- **DATASET EXTRACT**:
+===+
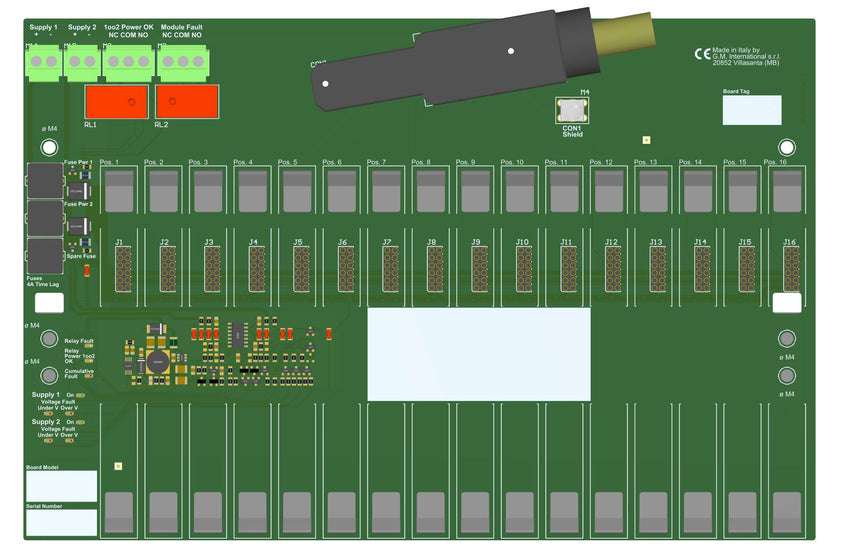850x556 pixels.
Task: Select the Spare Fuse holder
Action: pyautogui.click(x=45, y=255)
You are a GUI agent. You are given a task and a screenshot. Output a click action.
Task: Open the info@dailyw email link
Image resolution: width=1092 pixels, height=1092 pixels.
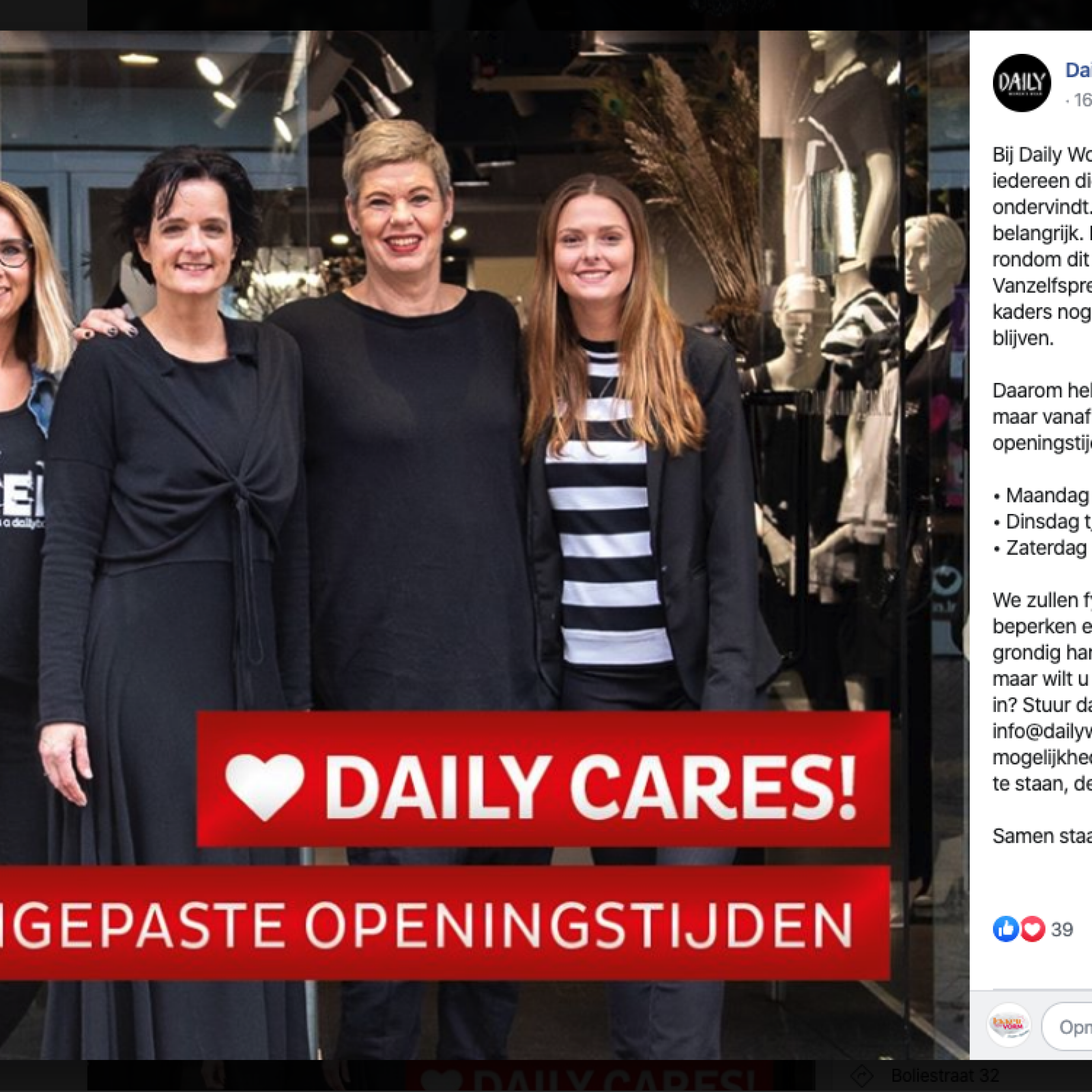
+===+
- **PROMPT**:
Here the lines from the one with "You are a GUI" through the last line of the data above need to be repeated exactly, both included, and any picture omitted.

- **REPLY**:
You are a GUI agent. You are given a task and a screenshot. Output a click action.
Task: Open the info@dailyw email link
Image resolution: width=1092 pixels, height=1092 pixels.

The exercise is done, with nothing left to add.